Outra longa portuguesa, outra proposta única. Agora foi a vez de "Posto-Avançado do Progresso", de Hugo Vieira da Silva, a brilhar no Fórum. Nuno Lopes é o protagonista

E de repente paira sobre o festival a ave mais rara. Não, Posto-Avançado do Progresso, de Hugo Vieira da Silva, não é uma ave rara, é uma ave raríssima. Uma adaptação livre, completamente livre do livro homónimo de Joseph Conrad, imaginando dois colonizadores portugueses do século XIX a chegar ao rio Congo para tomar conta de um posto de comércio de marfim. À medida que o tempo passa e o marfim não chega, os dois começam a agonizar e a deixarem-se vencer por uma paisagem de selva e calor.

Depois de Body Rice (2006) e Swans (2011), o cinema de Hugo Vieira da Silva progride para uma dimensão mais simbólica. No meio de uma força plástica relevante, surge a habitual carga coreográfica e jogo de corpos. Os atores Ivo Alexandre (bela surpresa) e Nuno Lopes são atirados para um transe que às vezes parece improvisado, sobretudo na relação com os corpos dos não-atores, em especial os figurantes angolanos.

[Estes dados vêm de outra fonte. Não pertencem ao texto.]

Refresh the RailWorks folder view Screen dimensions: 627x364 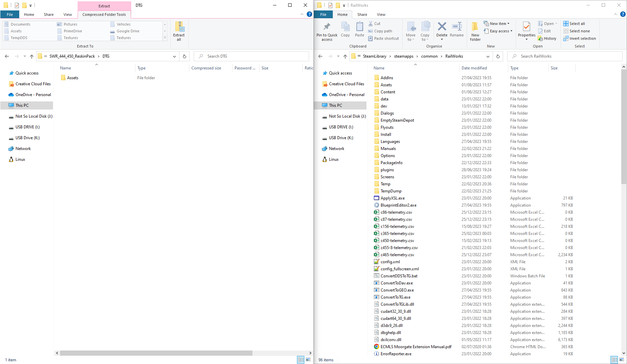(x=498, y=56)
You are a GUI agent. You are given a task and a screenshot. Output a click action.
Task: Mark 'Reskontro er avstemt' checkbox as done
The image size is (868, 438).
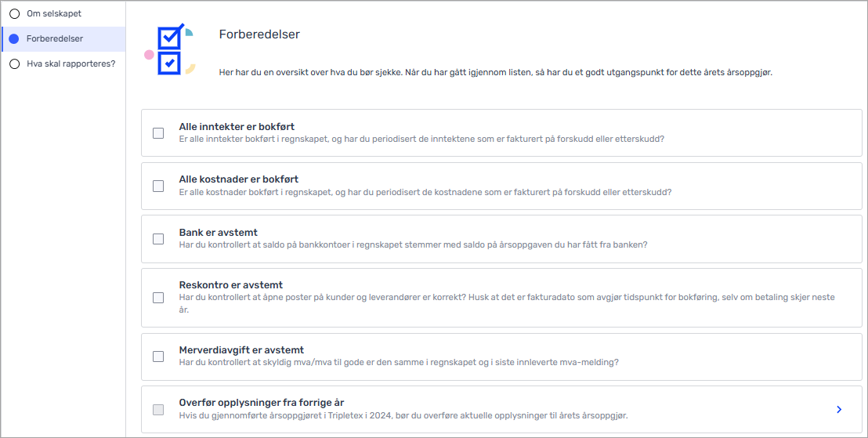click(x=158, y=298)
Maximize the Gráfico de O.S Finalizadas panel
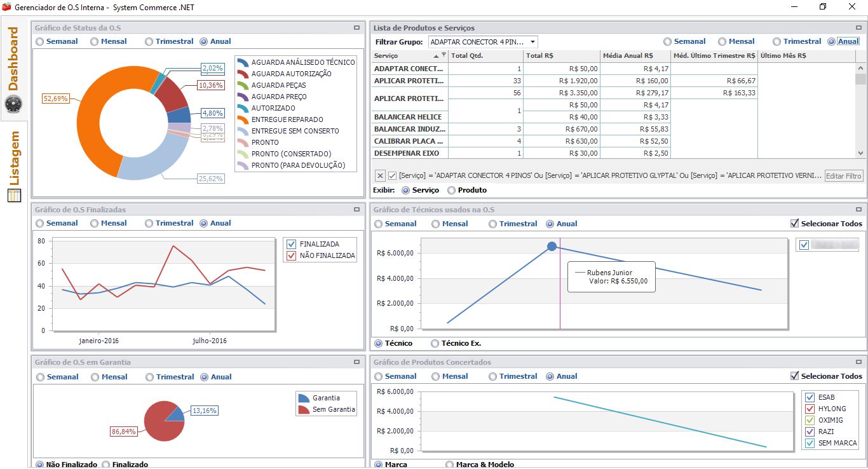This screenshot has height=469, width=868. [x=356, y=210]
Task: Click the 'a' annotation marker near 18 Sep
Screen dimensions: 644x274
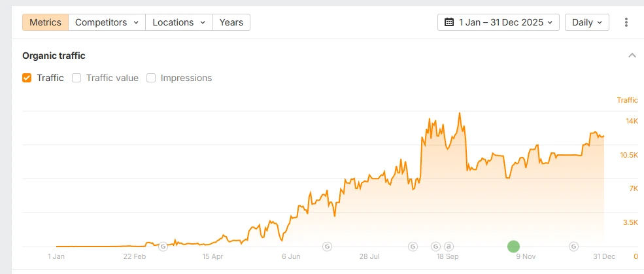Action: tap(449, 247)
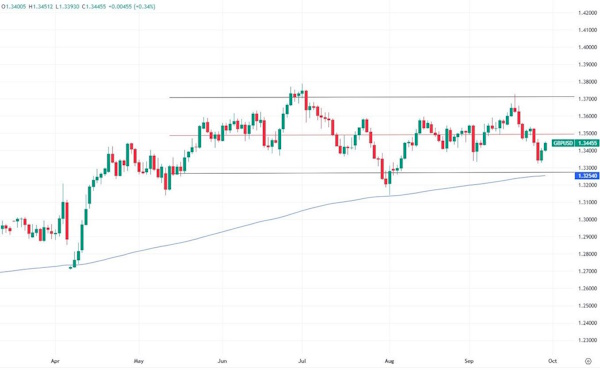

Em boa verdade, o filme toca em temas tabu da colonização portuguesa, ainda que com um estrondo universal. É sobre quem caça e é caçado. Depois, tira-nos o tapete e é uma variação do filme de fantasmas. Os brancos, muito brancos, são vistos pelos locais como mortos e fantasmas da selva. Daí que faça sentido a cadência de transe e a monumental pincelada de contraste. Claro, o espectador nunca fica em zona confortável - anteontem na sessão para a imprensa, na primeira parte, houve gente a desistir. Digamos que o desconforto (ó que doce desconforto!) é parte do contrato deste gesto selvagem em que cabe uma parábola imensa sobre o racismo dos portugueses, parábola essa que às vezes é servida com uma hipótese de burlesco.